• _Exercise tasks_
1) Duplicate the passage about the Little Brother's Database word for word, in full.
2) Set down the rows exactly, from the line containing "Tap last laughing" up to and including the final line of the rows, leaving out the pictures.

• _Passage provided_
----------

The Little Brother's Database homepage[1] says it does more or less
what the Insidious Big Brother Database[2] does, i.e. builds a
collection of email addresses that you can then query.

> Anyway, I'm pretty sure I wouldn't want to use it for this.
> (why would I want to do queries inside Mutt?)

I have run all the email I received through lbdb yesterday and added a
procmail rule. Now I have a list of all the people who I received
emails from.

Suppose that I want to send an email to you, that I know that you are
Gerald something but I don't know your exact address, I can do a
query[3] inside Mutt and I get a list of all the Gerald's who ever
sent me email, and I pick your email address from there. No screwing
around with Mutt aliases anymore.

Moreover, I have imported an LDIF address book into abook[4], and I can
look things up in there with an lbdb query too.

----------

• _Data_
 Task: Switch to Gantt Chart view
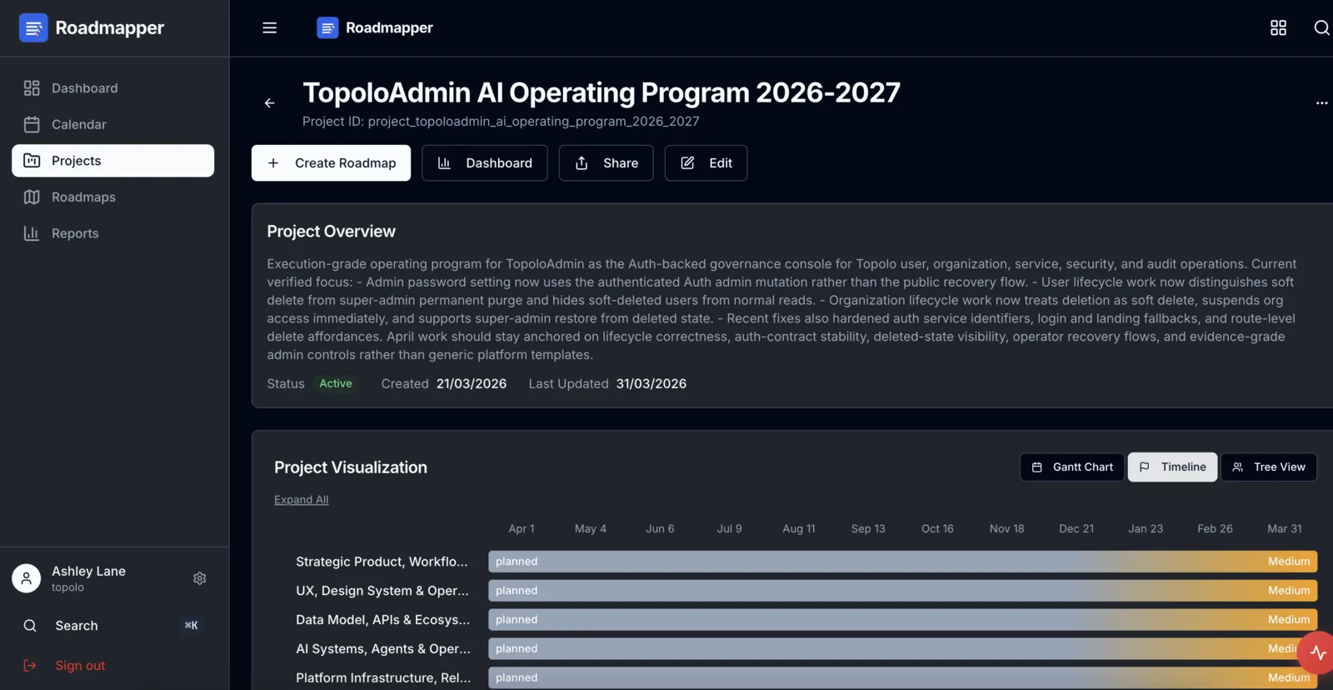(1072, 468)
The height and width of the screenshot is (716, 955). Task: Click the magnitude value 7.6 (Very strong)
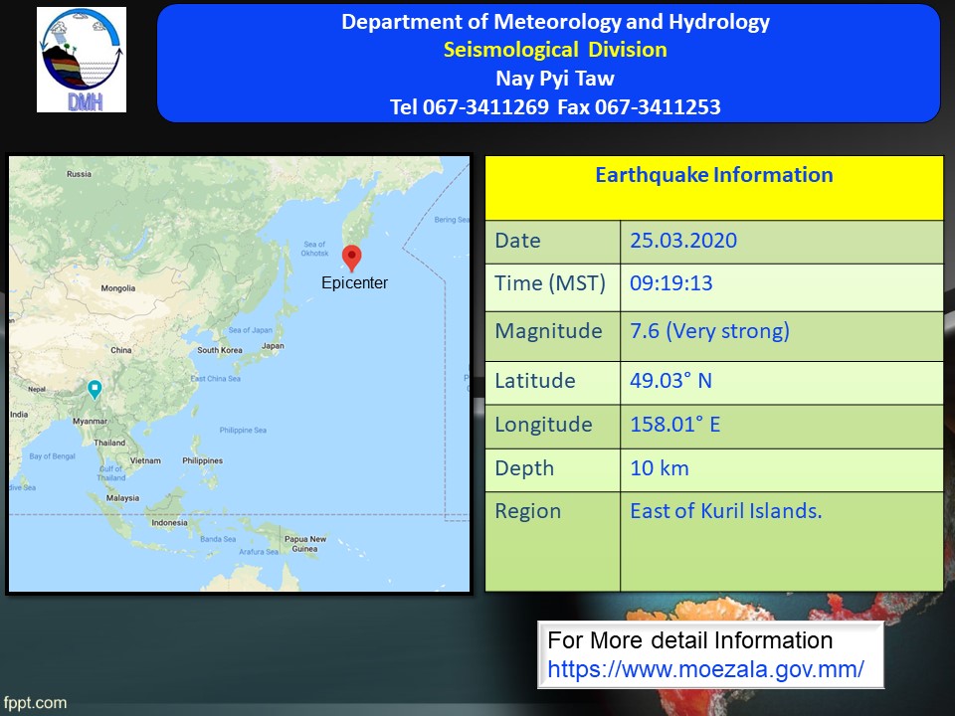point(709,331)
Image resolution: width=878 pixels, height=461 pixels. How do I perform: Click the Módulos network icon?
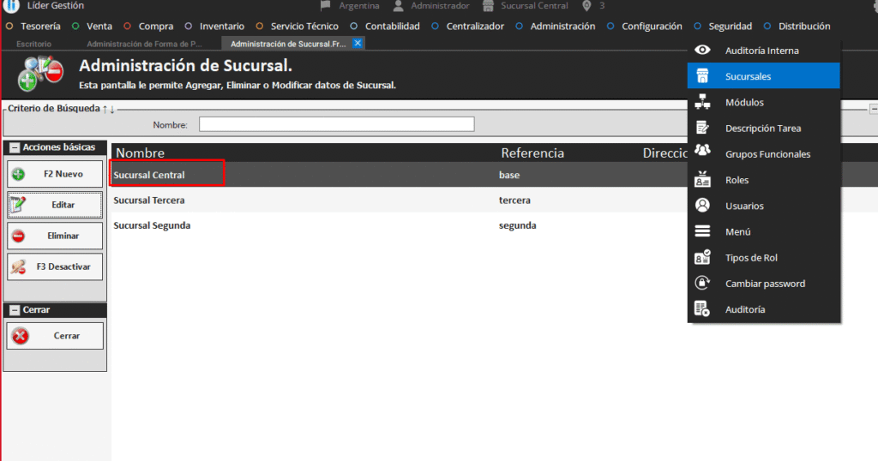click(702, 103)
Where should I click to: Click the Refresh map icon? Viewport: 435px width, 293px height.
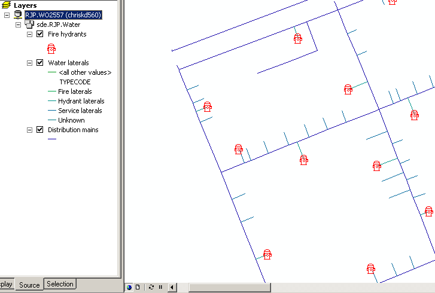click(x=151, y=288)
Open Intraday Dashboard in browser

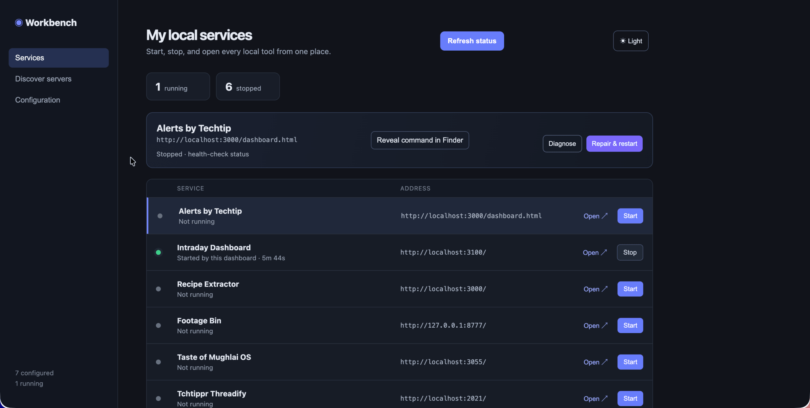point(595,252)
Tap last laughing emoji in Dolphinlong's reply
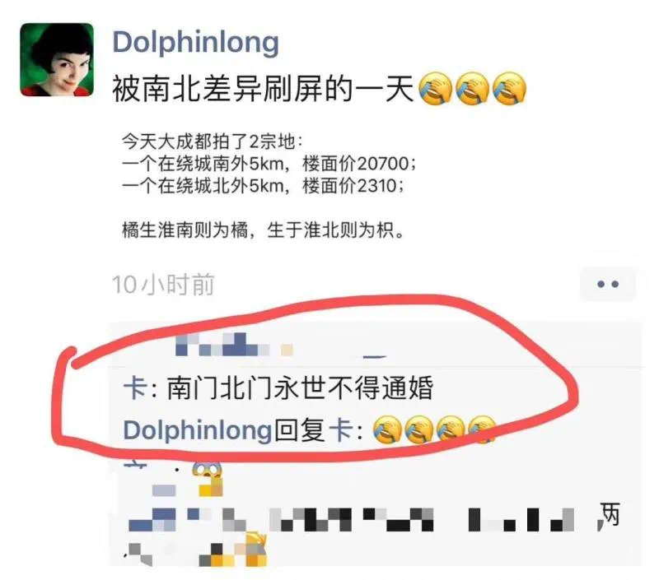This screenshot has width=659, height=580. 482,429
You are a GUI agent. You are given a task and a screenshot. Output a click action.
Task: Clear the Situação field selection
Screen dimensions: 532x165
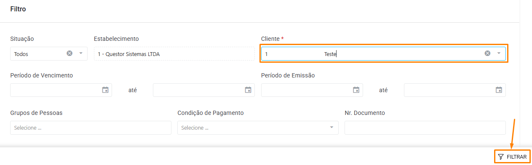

----------

• _Solutions to each task_
1)
The Little Brother's Database homepage[1] says it does more or less
what the Insidious Big Brother Database[2] does, i.e. builds a
collection of email addresses that you can then query.

> Anyway, I'm pretty sure I wouldn't want to use it for this.
> (why would I want to do queries inside Mutt?)

I have run all the email I received through lbdb yesterday and added a
procmail rule. Now I have a list of all the people who I received
emails from.

Suppose that I want to send an email to you, that I know that you are
Gerald something but I don't know your exact address, I can do a
query[3] inside Mutt and I get a list of all the Gerald's who ever
sent me email, and I pick your email address from there. No screwing
around with Mutt aliases anymore.

Moreover, I have imported an LDIF address book into abook[4], and I can
look things up in there with an lbdb query too.

2)
Tap last laughing emoji in Dolphinlong's reply
This screenshot has width=659, height=580. 482,429
You are a GUI agent. You are given a task and a screenshot. Output a click action.
Task: Clear the Situação field selection
Screen dimensions: 532x165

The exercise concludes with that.